# Extrait choisi:
La « robocalypse » n’a pas eu lieu au Canada
Les robots n’ont pas chassé les travailleurs des entreprises. Au contraire, leur arrivée se traduit généralement par l’embauche de plus de main-d’oeuvre.
Les robots n’ont pas chassé les travailleurs des entreprises canadiennes, constate une étude sur le dernier quart de siècle. Au contraire, leur arrivée se traduit généralement par l’embauche de plus de main-d’oeuvre.
Les entreprises qui ont adopté des robots ont eu tendance à améliorer leur productivité de presque 1 % en moyenne par année, mais ont aussi augmenté dans la foulée le nombre de leurs employés de 15 %, rapporte Statistique Canada dans une étude dévoilée lundi et couvrant la période allant de 1996 à 2017.
L’analyse des données sur l’investissement des entreprises et la composition de leur main-d’oeuvre indique ainsi que l’acquisition de robots répond à un désir de leur part d’améliorer leur rendement par l’amélioration de la qualité de leurs produits et services, plutôt que par une simple réduction de leurs coûts de main-d’oeuvre, observe l’auteur de l’étude, Jay Dixon. Les faits semblent ainsi contredire « certaines des pires craintes » qui sont entendues, comme celle d’une « robocalypse pour la main-d’oeuvre », note-t-il.
Bye bye, boss !

# Données d'entrée:

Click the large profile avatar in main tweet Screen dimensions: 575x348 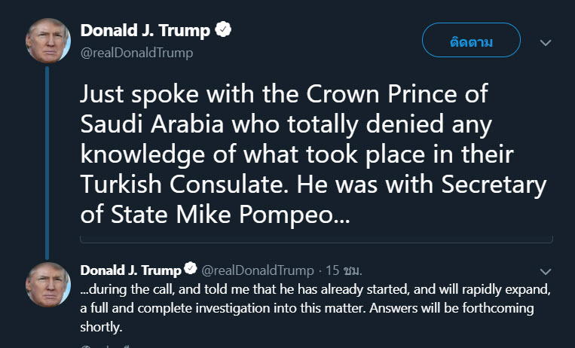click(49, 39)
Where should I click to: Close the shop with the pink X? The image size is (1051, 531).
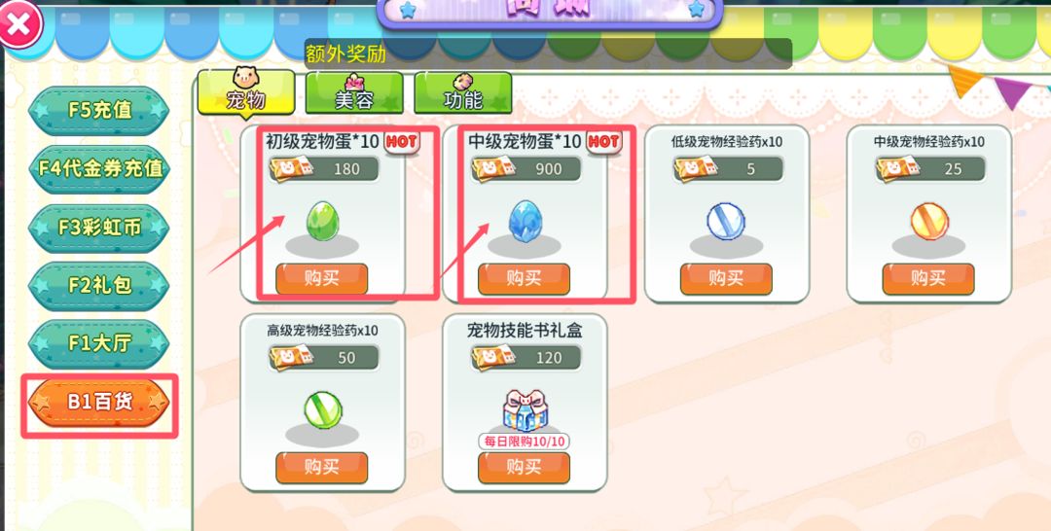19,24
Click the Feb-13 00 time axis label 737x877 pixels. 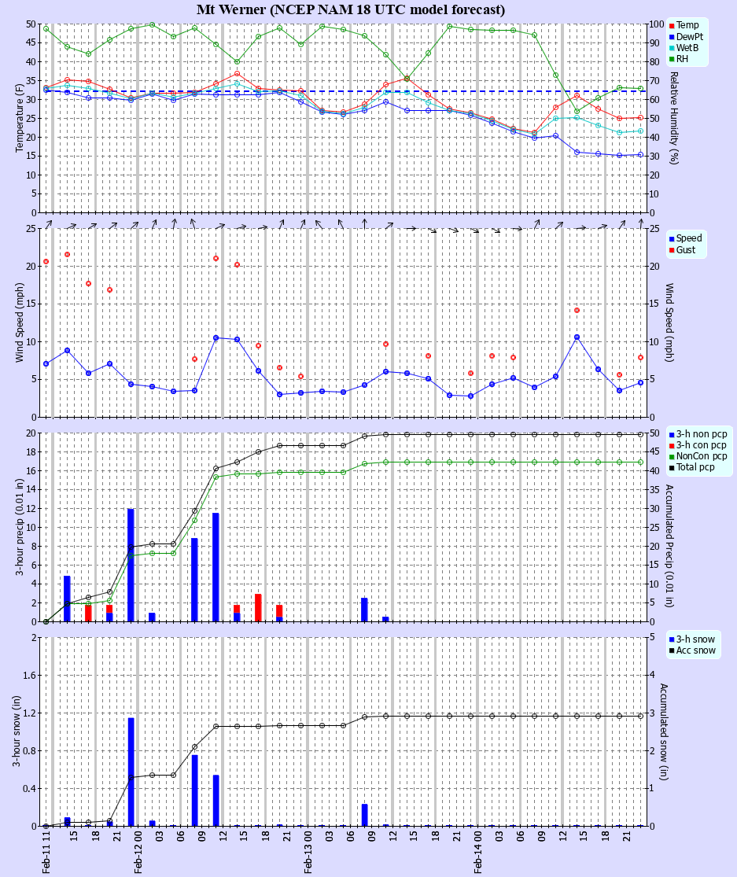click(309, 853)
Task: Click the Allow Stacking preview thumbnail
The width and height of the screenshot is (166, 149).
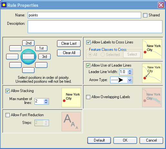Action: click(71, 98)
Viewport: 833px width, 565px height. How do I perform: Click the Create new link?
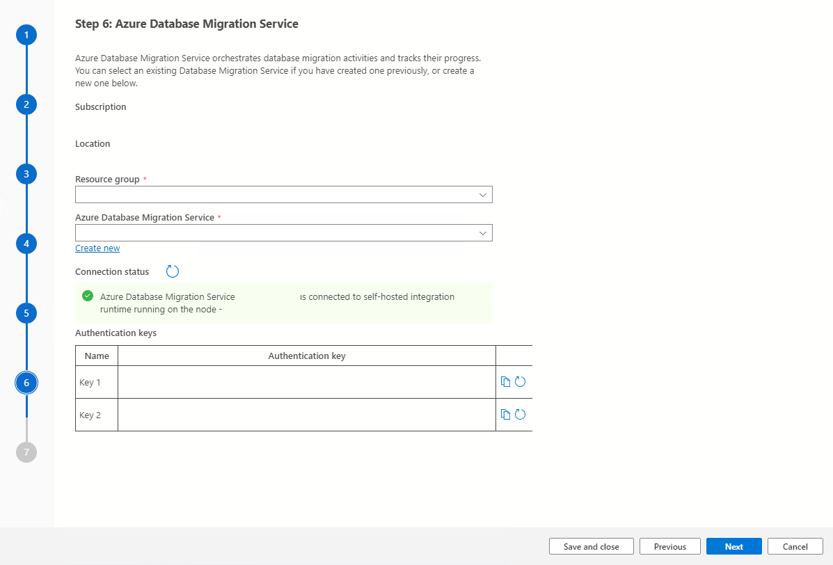(x=97, y=248)
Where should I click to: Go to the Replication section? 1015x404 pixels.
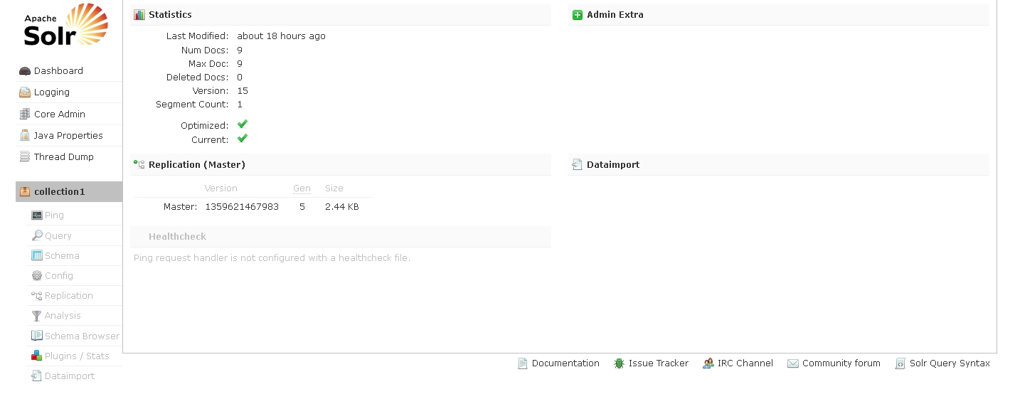tap(68, 296)
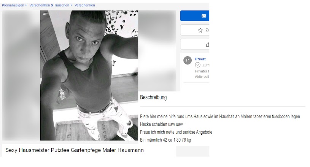Image resolution: width=310 pixels, height=167 pixels.
Task: Click the envelope icon in the blue message button
Action: [x=204, y=16]
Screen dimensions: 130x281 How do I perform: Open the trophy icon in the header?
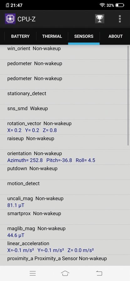[x=99, y=19]
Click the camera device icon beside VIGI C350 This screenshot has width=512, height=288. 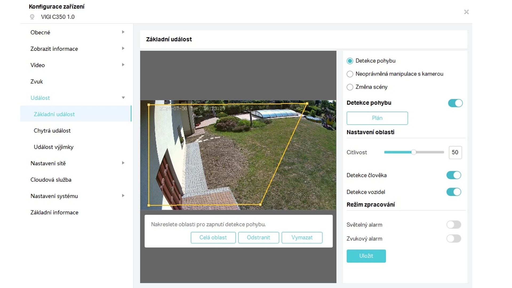[32, 17]
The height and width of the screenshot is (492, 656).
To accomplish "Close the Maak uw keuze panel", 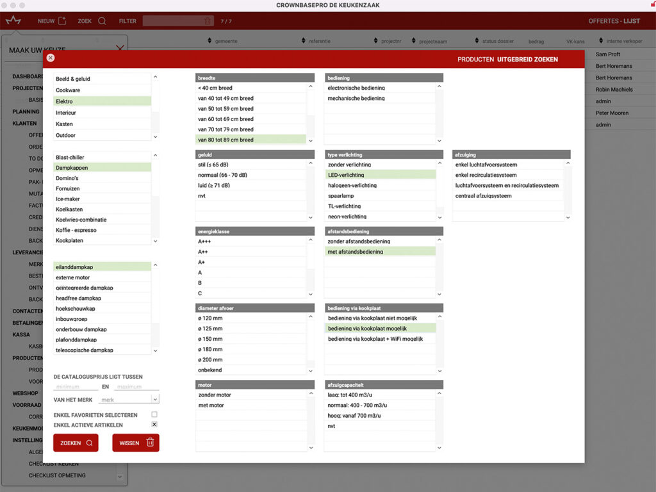I will [x=120, y=48].
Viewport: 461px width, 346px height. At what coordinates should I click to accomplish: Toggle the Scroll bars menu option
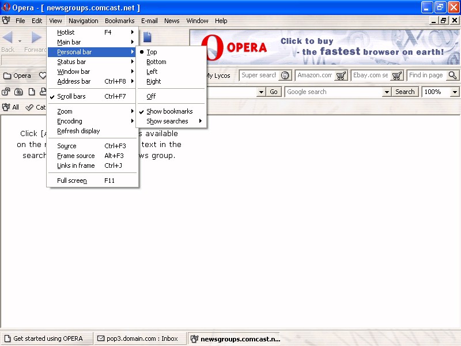point(71,96)
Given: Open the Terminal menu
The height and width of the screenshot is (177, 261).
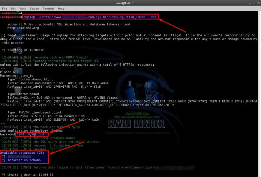Looking at the screenshot, I should tap(49, 8).
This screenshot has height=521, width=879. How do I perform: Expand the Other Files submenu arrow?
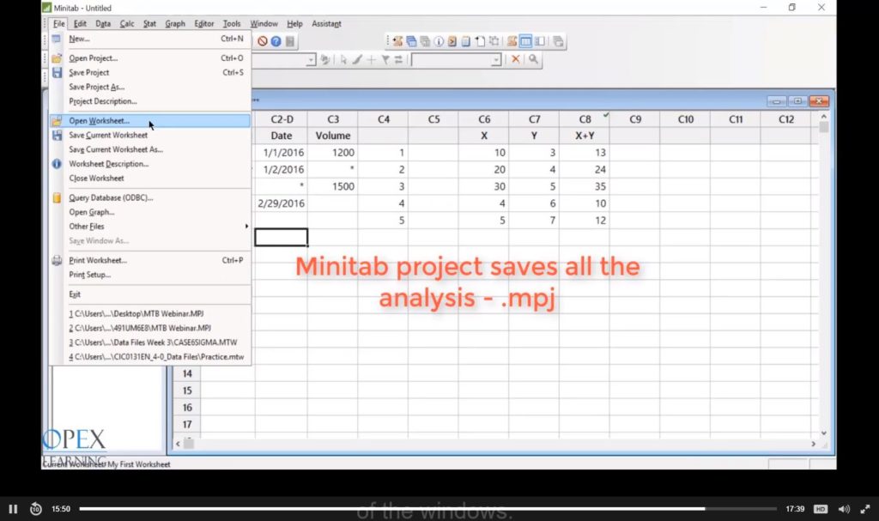coord(246,226)
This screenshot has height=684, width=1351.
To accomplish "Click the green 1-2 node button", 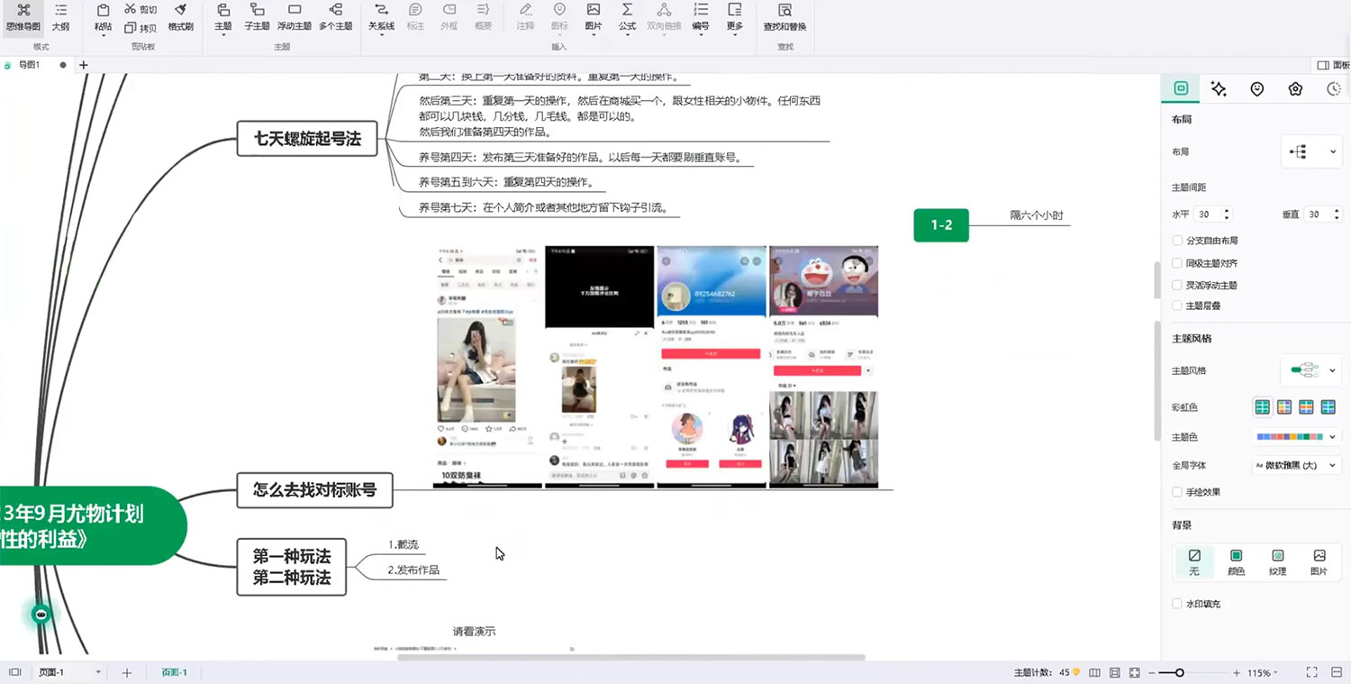I will (940, 226).
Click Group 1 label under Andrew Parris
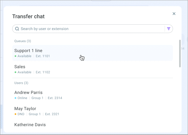This screenshot has width=188, height=135. pos(37,98)
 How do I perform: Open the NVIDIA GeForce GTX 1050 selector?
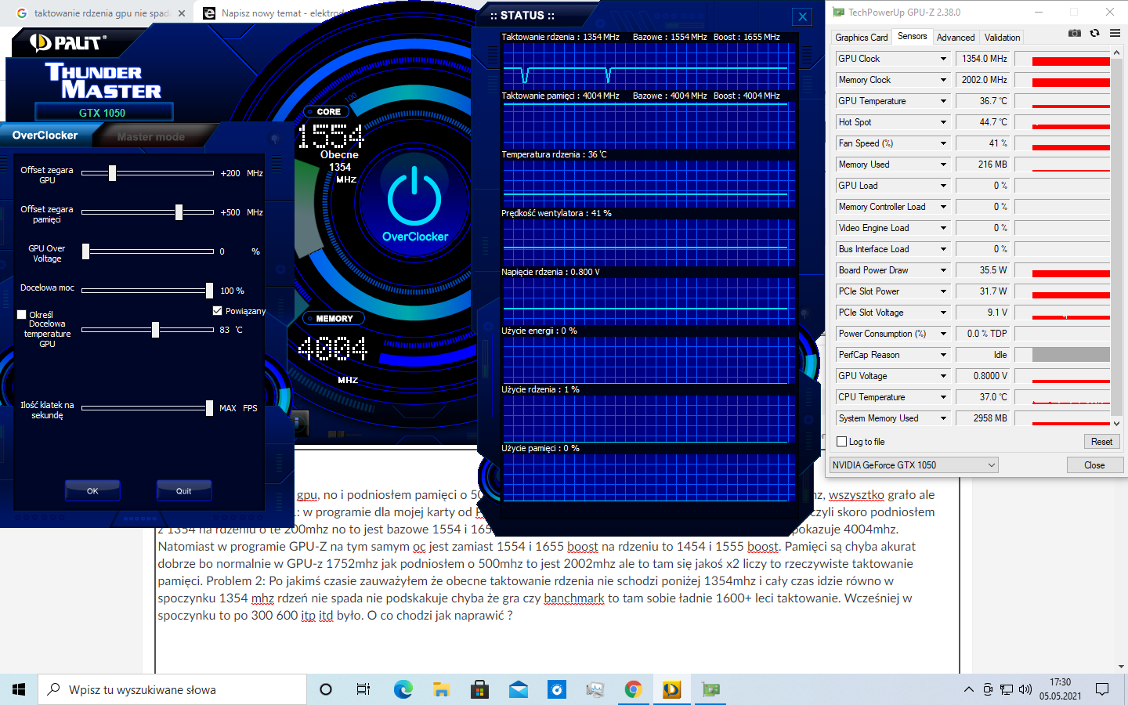(x=913, y=465)
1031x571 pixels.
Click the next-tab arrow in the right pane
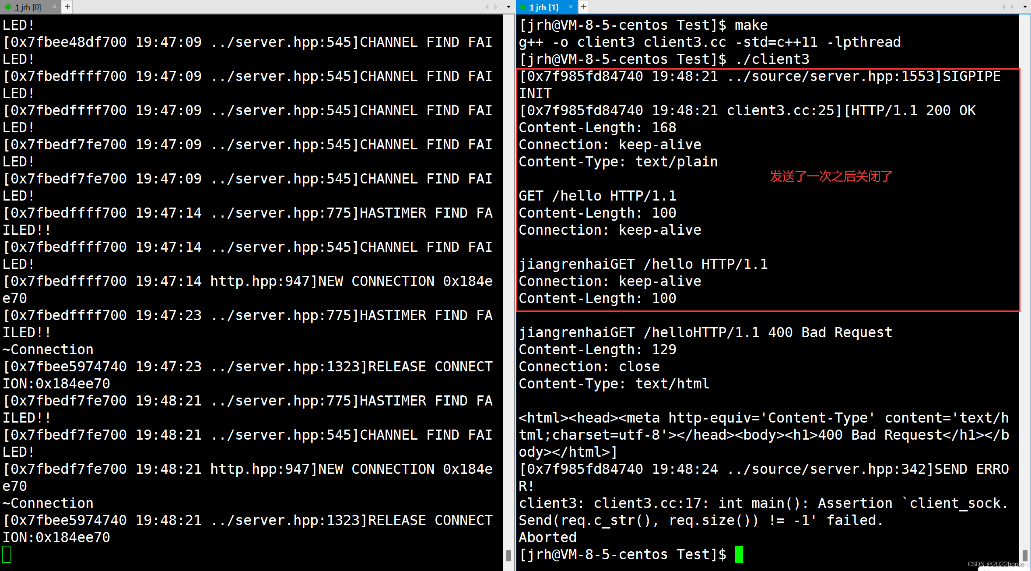tap(1012, 7)
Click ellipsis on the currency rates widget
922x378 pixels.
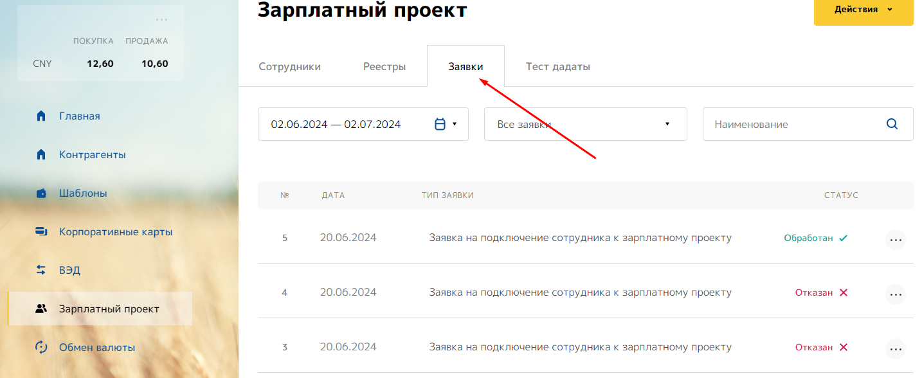click(162, 20)
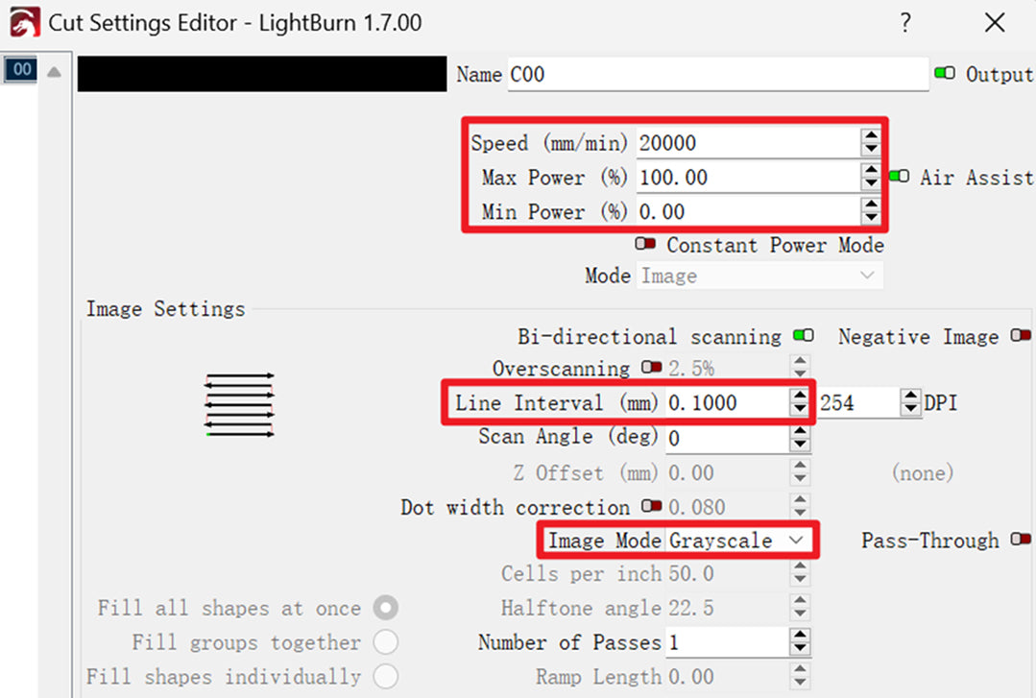Click the black layer color bar
The width and height of the screenshot is (1036, 698).
[x=261, y=74]
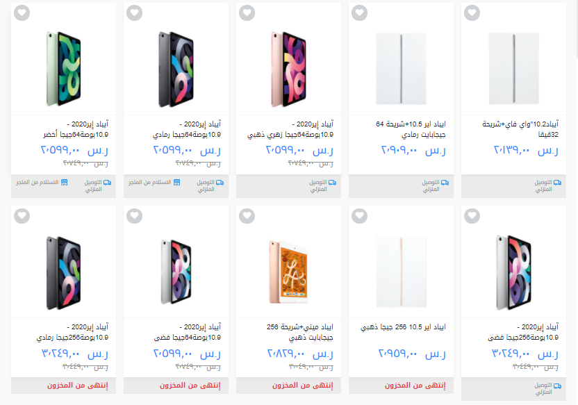The image size is (578, 405).
Task: Open the iPad Air 10.5 256GB gold title link
Action: [403, 327]
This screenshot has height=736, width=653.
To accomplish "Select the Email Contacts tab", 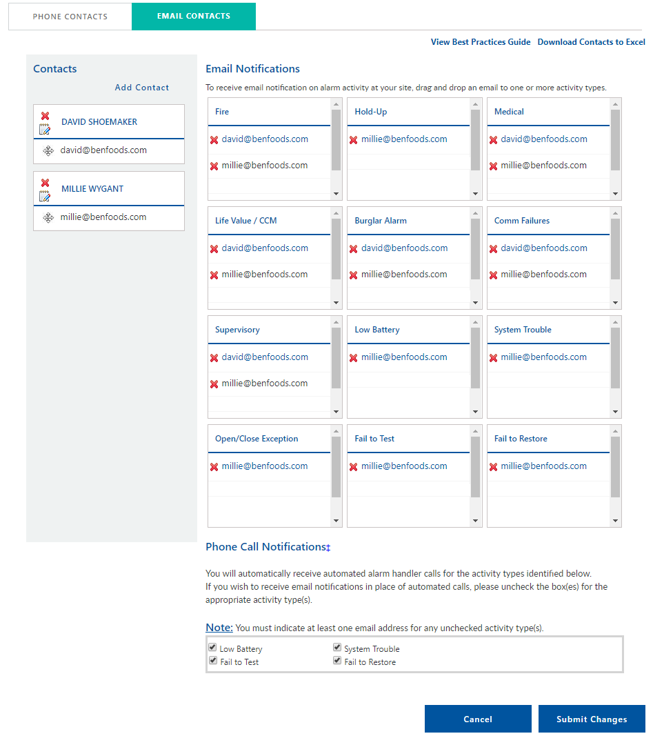I will tap(194, 16).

# Objectifs:
A: Reformulez sous forme de liste le paragraphe de l'article qui commence par « Les entreprises qui ont adopté des robots », en conservant ses faits principaux.
B: Relevez chaque ligne de la liste qui contient le mot « Where », en tenant compte de la casse.
La liste n'a aucun rapport avec l'article.

# Réponses:
A:
- Source : une étude de Statistique Canada dévoilée un lundi, portant sur la période de 1996 à 2017.
- Les entreprises ayant adopté des robots ont amélioré leur productivité de presque 1 % par année en moyenne.
- Elles ont aussi augmenté leur nombre d'employés de 15 %.

B:
Where should I click to: Close the shop with the pink X? The image size is (1051, 531).
Where should I click to: Go to the Replication section? 1015x404 pixels.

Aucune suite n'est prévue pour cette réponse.